5. A detergent dosing controller, comprising a main passage (1), one side is water inlet (101), another side is outlet (102) connecting to liquid inlet of washing bucket, wherein it is equipped with valves A(2), B(3), C(4), D(5), E and F, pump (6) and nozzle (7), inlet of valve A connects to the bypass orifice A(a) of the main passage, inlet of valve B connects to liquid storage tank of detergent A, outlets of valve A and valve B connect to inlet of valve C; inlet of valve D connects to liquid storage tank of detergent B, outlets of valve C and valve D connect to inlet of valve E, inlet of valve F connects to liquid storage tank of detergent C, outlets of valve E and valve F connect to inlet (101) of the pump, outlet (102) of pump connects to bypass orifice B of the main passage, for the relative location of bypass orifice A and B of main passage, bypass orifice A is relatively close to the inlet of main passage, bypass orifice B is relatively close to the outlet of main passage, the nozzle connects to main passage by concatenation and between bypass orifice A and B, nozzle inlet faces to the inlet of main passage, while outlet faces to the outlet of main passage.

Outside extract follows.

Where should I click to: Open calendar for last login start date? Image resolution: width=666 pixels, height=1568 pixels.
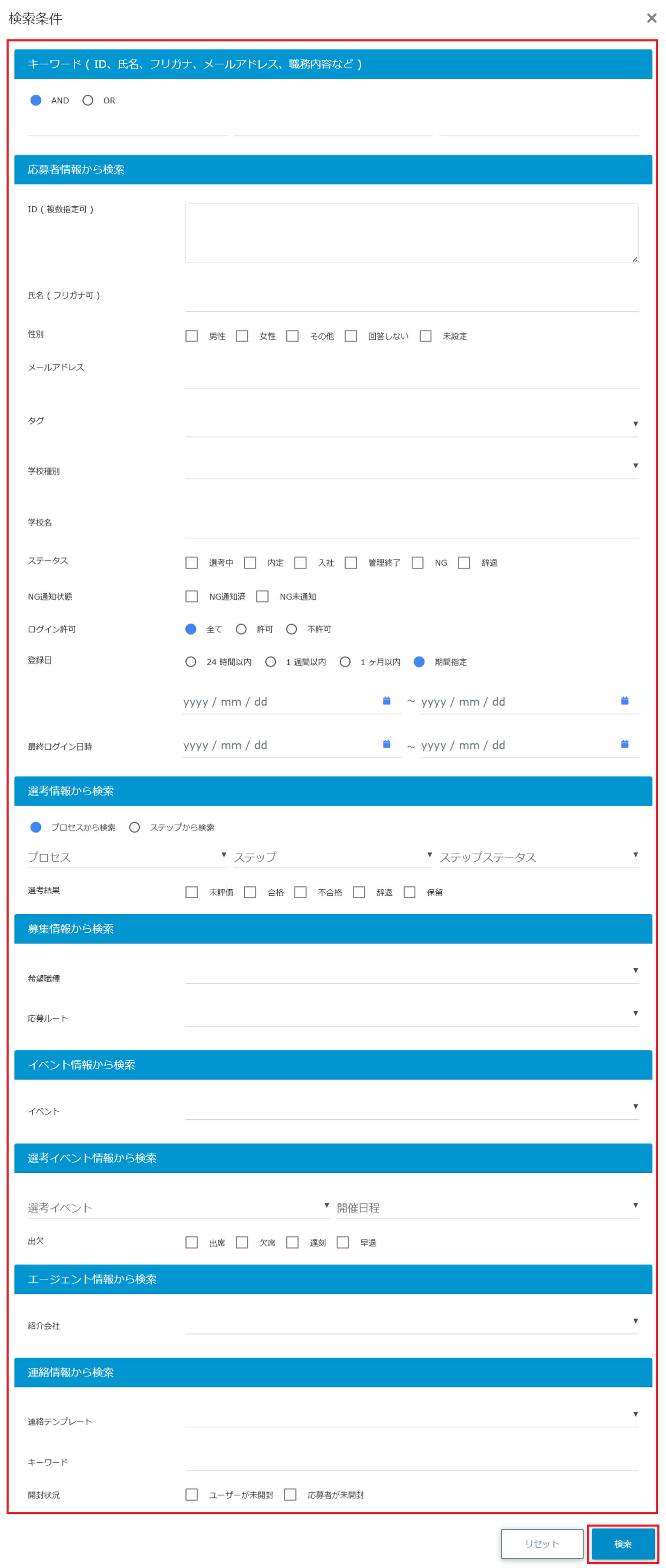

6. The detergent dosing controller according to claim 5, wherein an integrated valve is installed, the valves A, B, C, D, E and F are equipped in the integrated valve, they are equipped with valve seats A, B, C, D, E and F, the integrated valve has chambers 1, 2 and 3, when valve seat A is under open state, chamber 1 connects to inlet of valve A, when valve seat C is under open state, chamber 1 connects to chamber 2, when valve seat E is under open state, chamber 2 connects to chamber 3, chamber 3 has an outlet, the integrated valve is equipped with solenoid valve assembly 1, 2 and 3; solenoid coil 1 is equipped in solenoid valve assembly 1, in its guide sleeve, plunger 1 is equipped and its front end connects to plunger cap 1, solenoid coil 2 is equipped in solenoid valve assembly 2, in its guide sleeve, plunger 2 is equipped and its front end connects to plunger cap 2; solenoid coil 3 is equipped in solenoid valve assembly 3, in its guide sleeve, plunger 3 is equipped and its front end connects to plunger cap 3;

the valve A and valve B correspond to solenoid valve assembly 1, valve seat A and valve seat B connect to chamber 1 of integrated valve and face to axis in chamber 1 (certain distance away from the axis), plunger cap 1 of solenoid valve assembly 1 is within the distance scope of valve seat A and valve seat B, under normal state, plunger cap 1 can close valve seat B while opening valve seat A;

the valve C and valve D correspond to solenoid valve assembly 2, the valve seat C and valve seat D connect to chamber 2 of integrated valve and face to axis in chamber 2 (certain distance away from the axis), plunger cap 2 of solenoid valve assembly 2 is within the distance scope of valve seat C and valve seat D, under normal state, plunger cap 2 can close valve seat D while opening valve seat C;

the valve E and valve F correspond to solenoid valve assembly 3, valve seat E and valve seat F connect to chamber 3 of integrated valve and face to axis in chamber 3, keeping certain distance away from the axis, plunger cap 3 of solenoid valve assembly 3 is within the distance scope of valve seat E and valve seat F, under normal state, plunger cap 3 can close valve seat F while opening valve seat E.